Task instructions: In the entries that follow, count each line containing "agent" and state the total, nothing more.

Records shown:
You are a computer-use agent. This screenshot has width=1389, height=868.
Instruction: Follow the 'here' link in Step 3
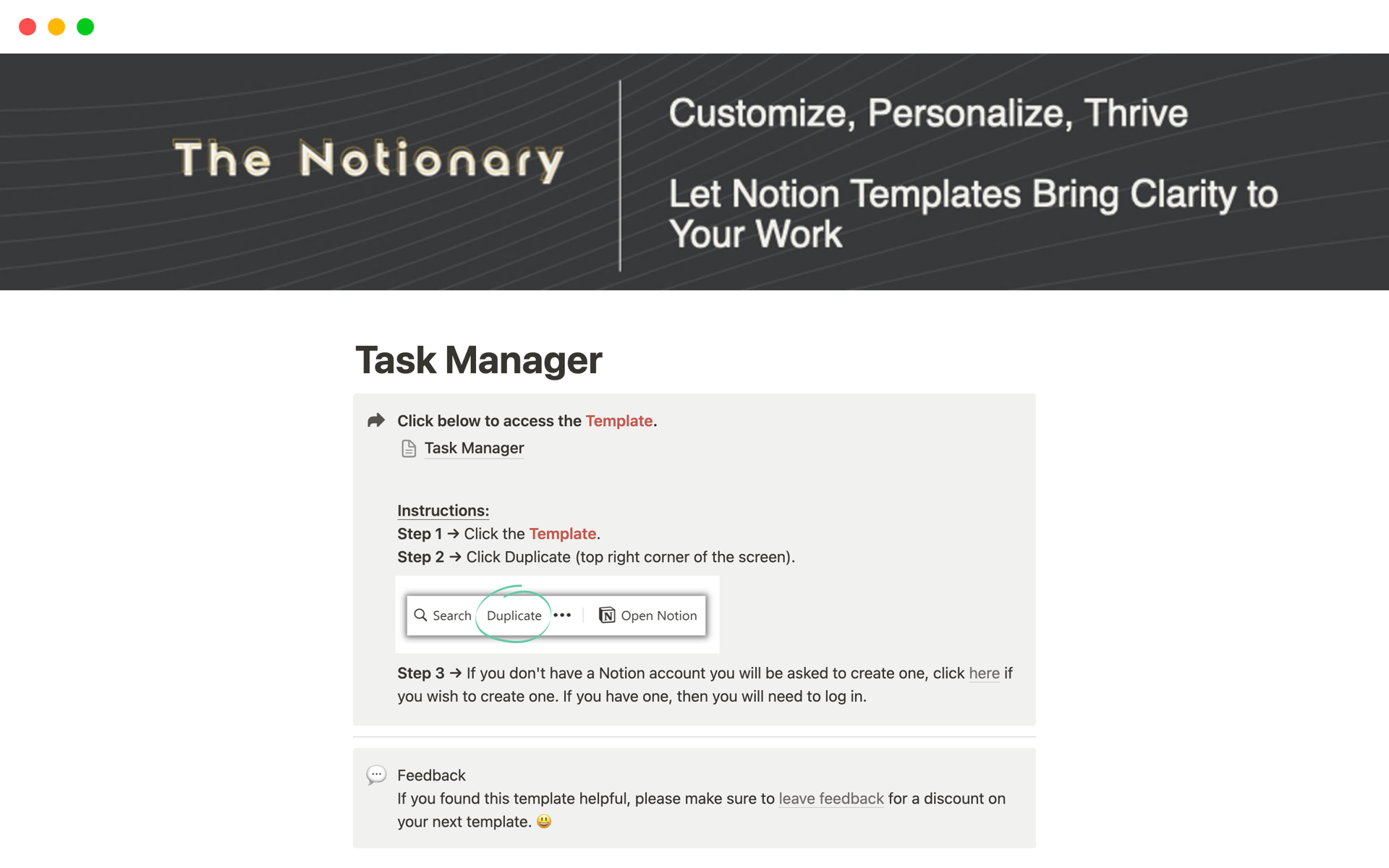pos(984,673)
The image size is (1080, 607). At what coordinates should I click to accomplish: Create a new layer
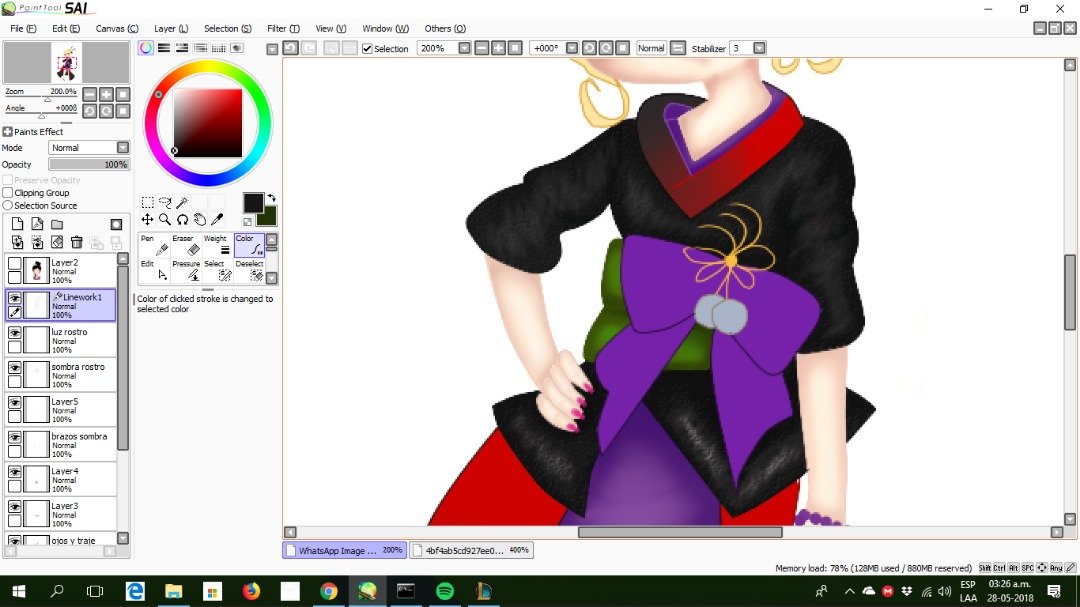pyautogui.click(x=17, y=224)
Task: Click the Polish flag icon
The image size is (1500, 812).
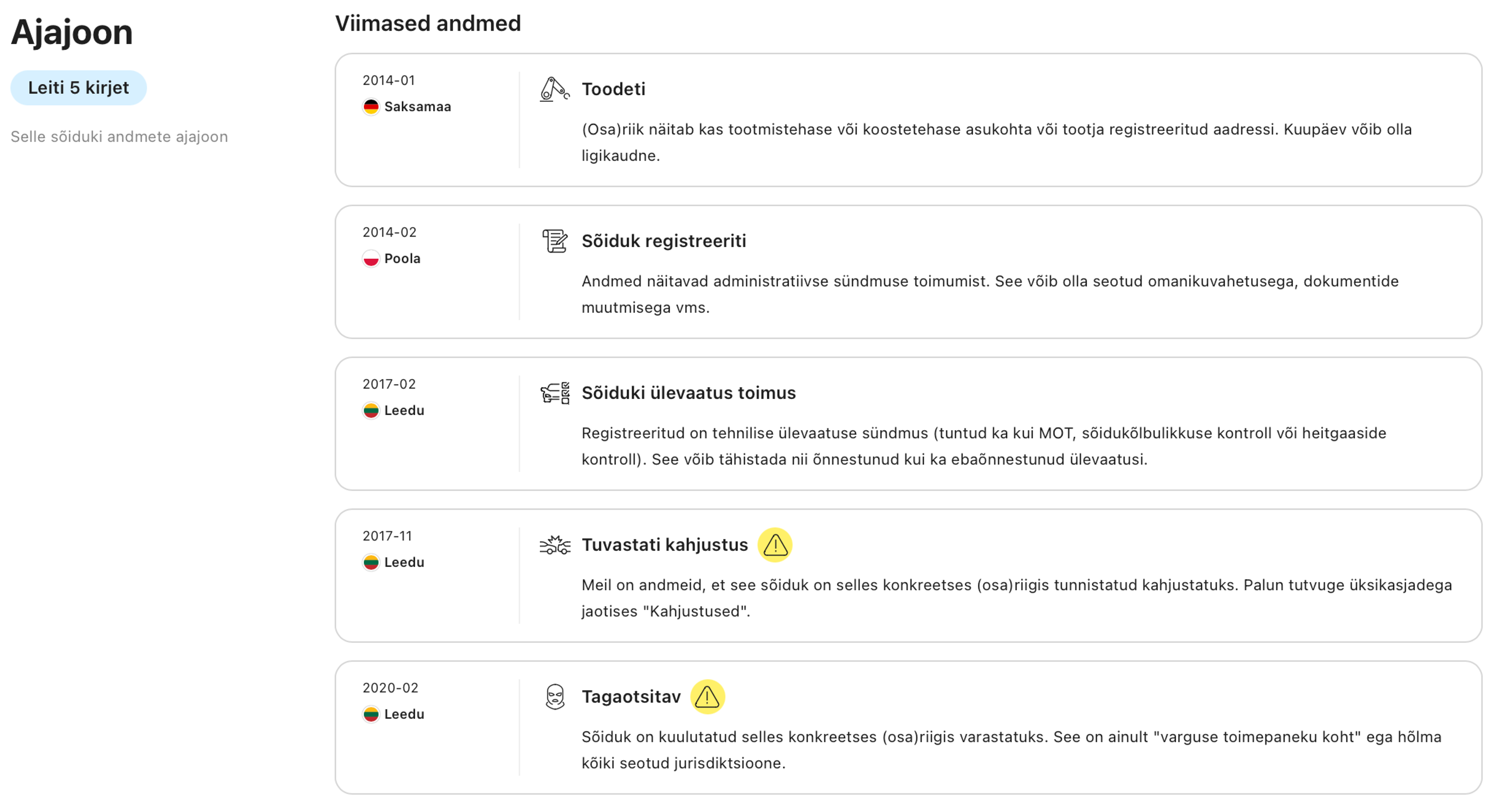Action: click(x=371, y=259)
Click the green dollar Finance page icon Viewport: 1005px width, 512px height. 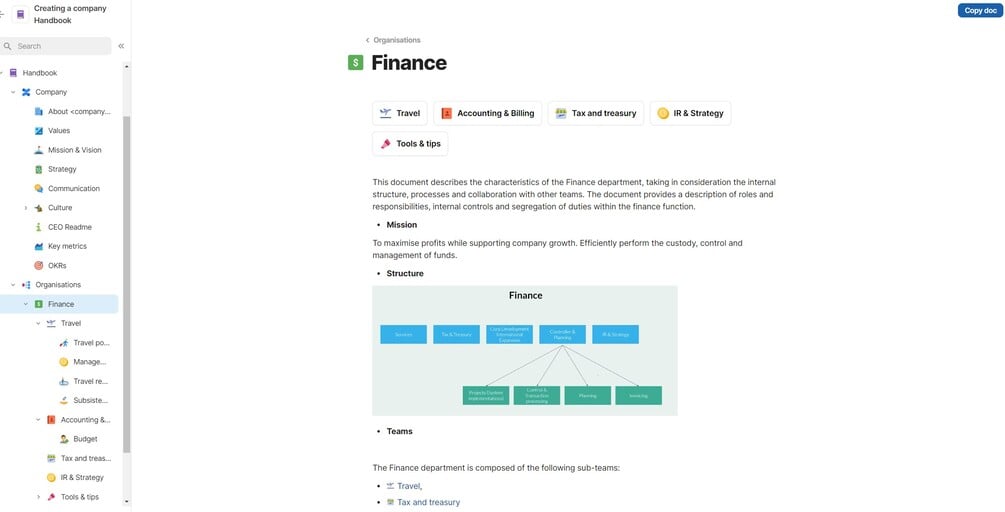355,63
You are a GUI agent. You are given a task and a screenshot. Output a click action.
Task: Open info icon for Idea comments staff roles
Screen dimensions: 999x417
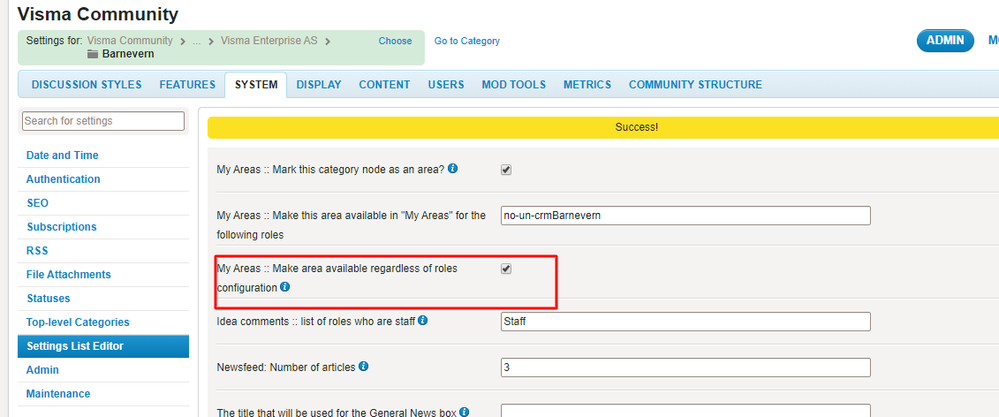click(x=422, y=321)
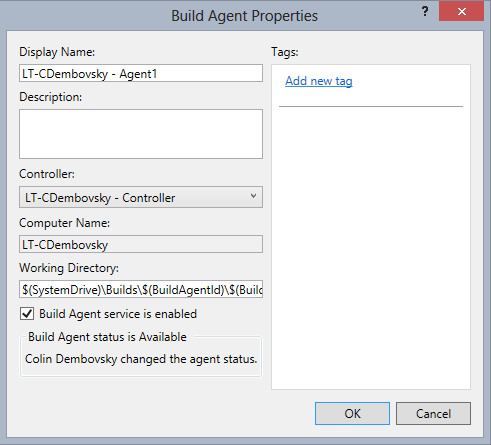
Task: Click the empty Tags list panel
Action: (x=371, y=247)
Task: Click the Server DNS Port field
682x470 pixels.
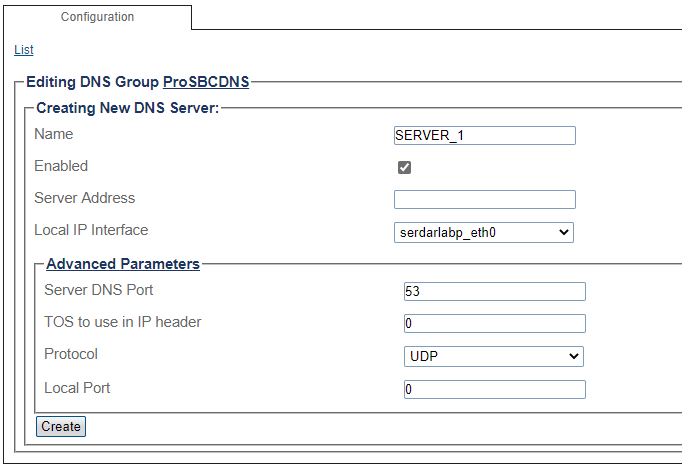Action: (x=494, y=291)
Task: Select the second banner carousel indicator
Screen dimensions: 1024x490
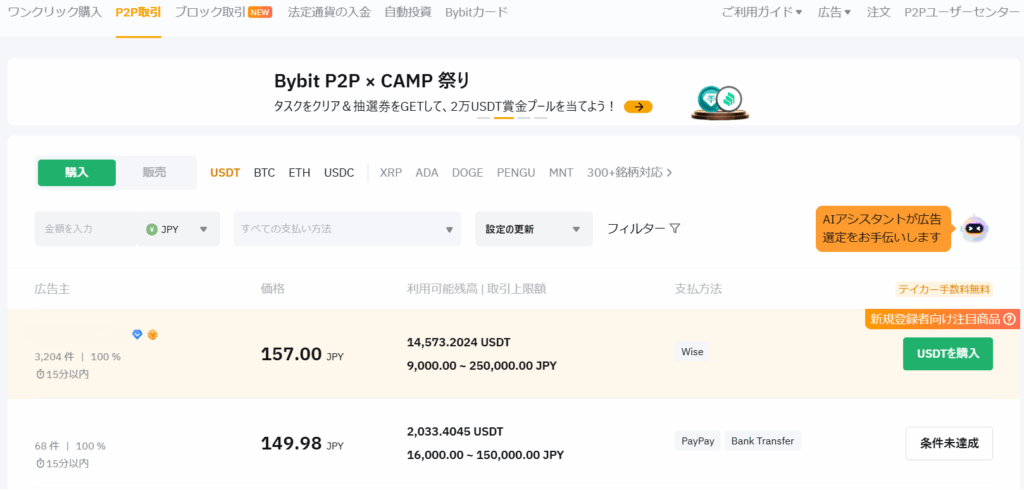Action: [x=504, y=117]
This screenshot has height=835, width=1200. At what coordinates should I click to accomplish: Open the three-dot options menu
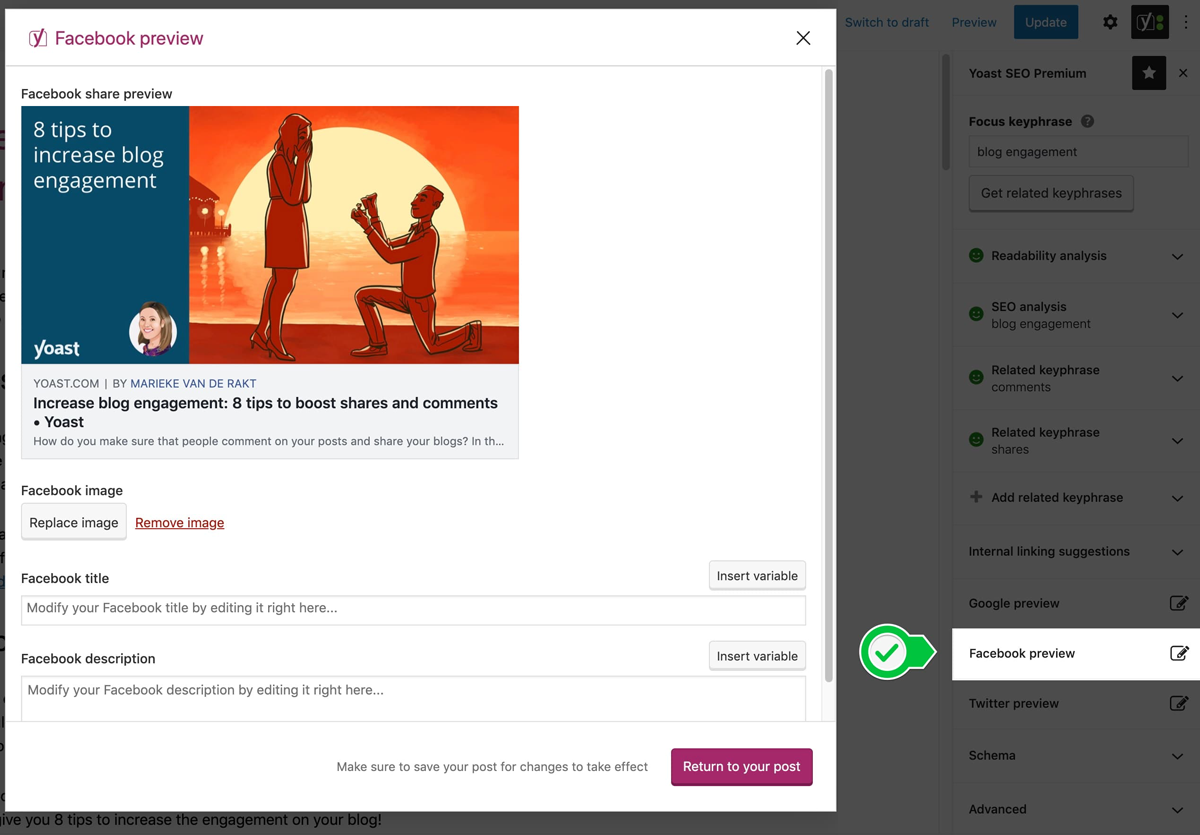coord(1187,21)
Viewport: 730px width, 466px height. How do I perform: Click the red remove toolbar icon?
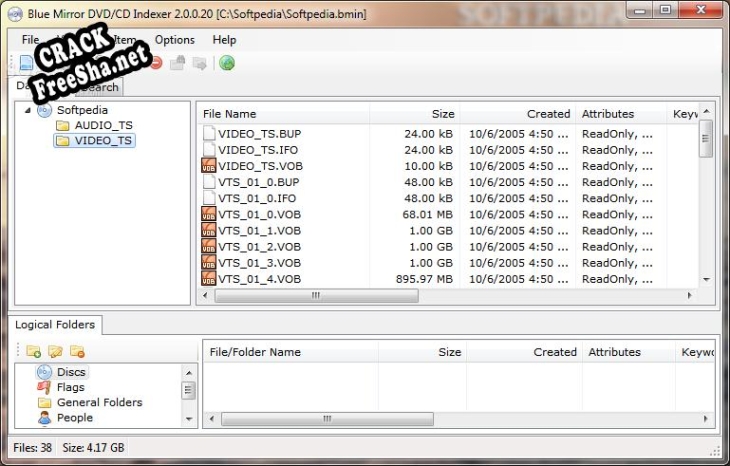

Output below: 2